• INPUT FOR THIS TASK:
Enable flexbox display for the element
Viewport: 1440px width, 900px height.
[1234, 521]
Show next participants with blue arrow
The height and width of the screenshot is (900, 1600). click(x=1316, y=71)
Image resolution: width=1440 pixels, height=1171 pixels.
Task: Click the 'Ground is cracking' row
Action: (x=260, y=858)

• WHAT THIS TASK INVOLVES: Your answer must consist solely of the lines from the one containing "Show next participants with blue arrow" through the last line of the entries, reproduced exactly.

• TASK RESPONSE:
Show next participants with blue arrow
The height and width of the screenshot is (900, 1600). click(x=1316, y=71)
Image resolution: width=1440 pixels, height=1171 pixels.
Task: Click the 'Ground is cracking' row
Action: (x=260, y=858)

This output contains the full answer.